Migraine, estimated to affect 36 million people in the United States, is a disabling disease characterized by unilateral or bilateral headache pain that may be accompanied by aura and the associated symptoms of nausea and/or vomiting, photophobia, and phonophobia. Treatment of the disease is divided into two strategies: acute and prophylactic therapy. The primary goal of acute treatment is to provide both immediate and sustained relief of migraine-associated pain; patients who experience more frequent attacks or who do not respond to acute treatment are candidates for migraine prophylaxis, entailing daily therapy of some duration to reduce migraine frequency and severity. The goal of prophylactic treatment is to pre-emptively decrease the frequency, severity, and duration of future migraine attacks, reducing disability and potentially increasing the responsiveness of migraine attacks to acute treatment. The prophylactic migraine market is largely comprised of generic options, including antiepileptic drugs, antidepressants, and beta blockers; these three classes of agents form the cornerstone of current prophylactic treatment. The prophylactic use of neuromuscular blocking agents has increased following the 2010 FDA approval of Allergan’s Botox (onabotulinumtoxinA) for chronic migraine prevention—the only therapy approved for this population of migraine patients, and among the few branded therapies used to treat the disease.

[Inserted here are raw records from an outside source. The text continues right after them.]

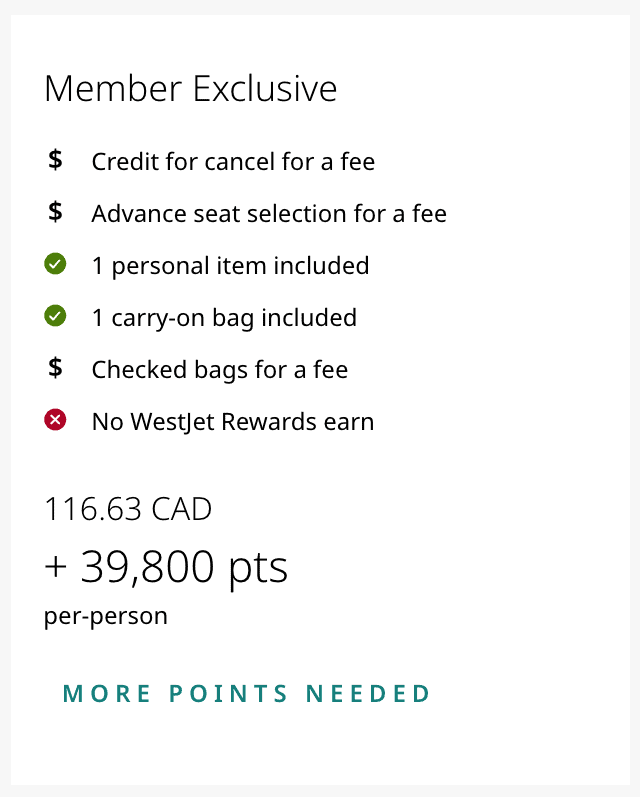640x797 pixels.
Task: Click the Checked bags for a fee text
Action: point(220,369)
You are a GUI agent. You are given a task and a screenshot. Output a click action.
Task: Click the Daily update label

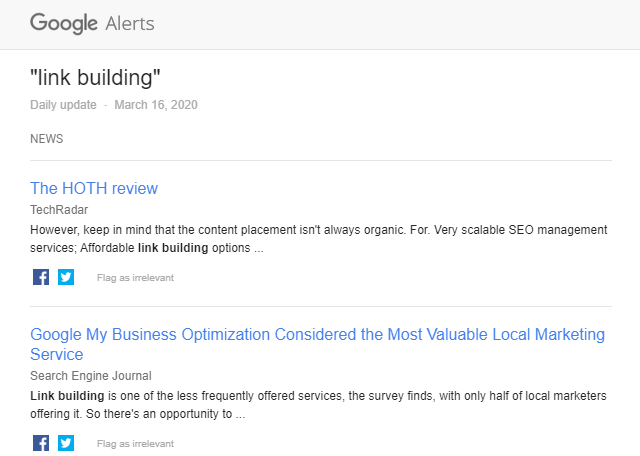(x=64, y=105)
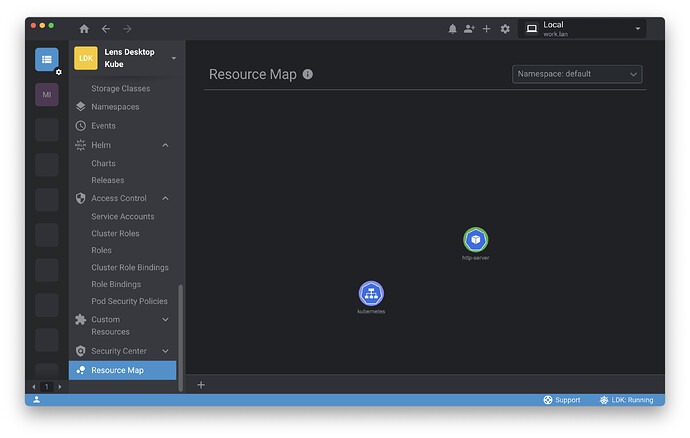Click the home icon in top bar

click(84, 29)
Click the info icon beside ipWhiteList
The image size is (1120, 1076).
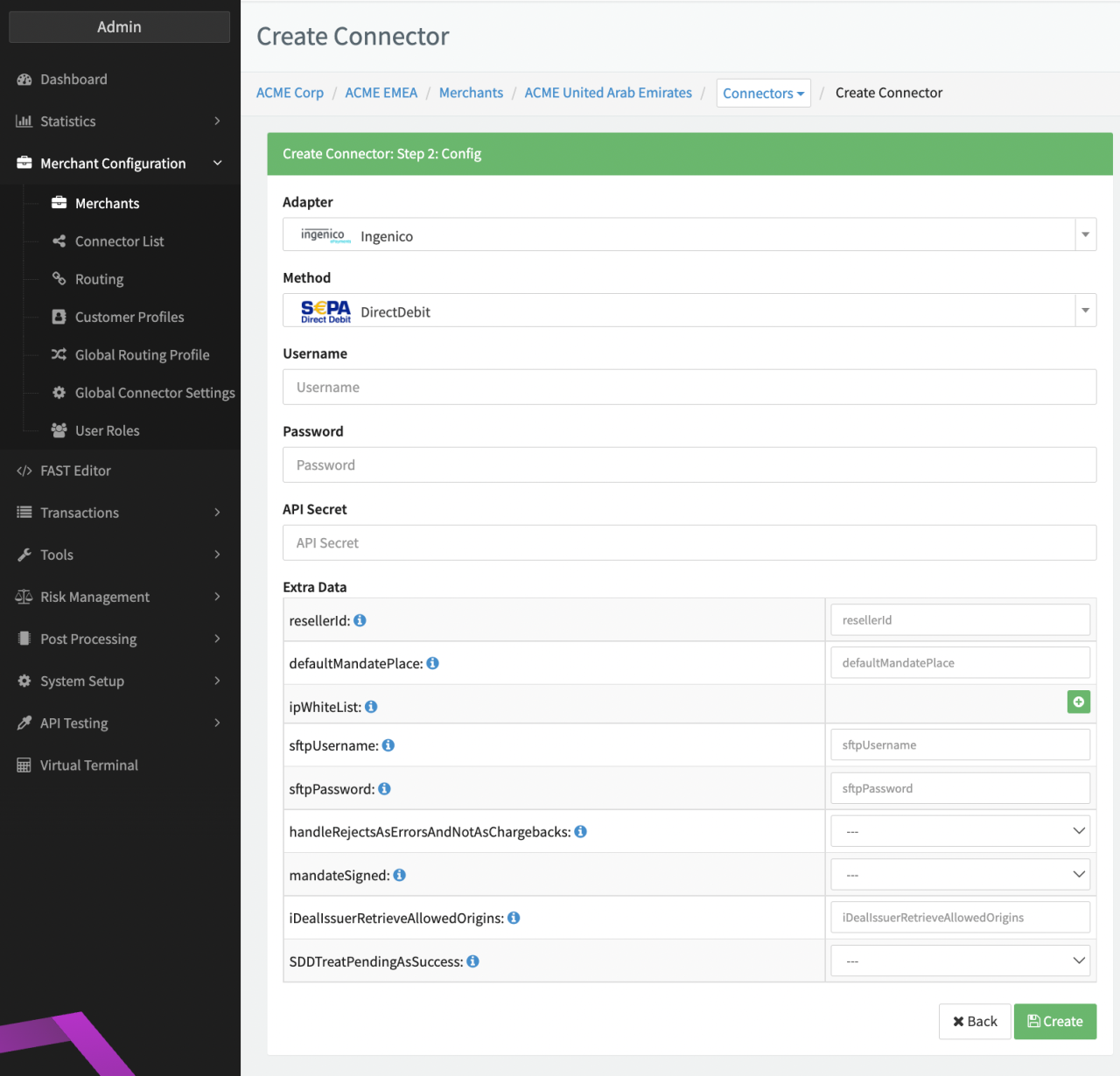coord(371,706)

In general, available prophylactic treatments offer suboptimal efficacy and many prophylactic drugs are associated with side effects that reduce compliance with long-term use and result in discontinuation; thus, unmet need in the migraine prophylaxis market is high.

Using national patient-level claims data, the Treatment Algorithms in Migraine Prophylaxis report explores the use of key therapies and drug classes among prophylactically naive and recently treated migraine prophylaxis patient populations. Among prophylactically naive patients, the report provides a quantitative analysis of treatment patterns and share by line of therapy, as well as progression between lines, duration of treatment on each line, and use of concomitant prophylactic treatment. Among recently treated patients, the report quantifies a drug’s overall drug share, use in combination with other prophylactic therapies, and source of business compared with its competitors, detailing which prophylactic drugs precede others through an analysis of add-versus-switch patterns. Two additional claims database queries explore persistency and compliance by therapy.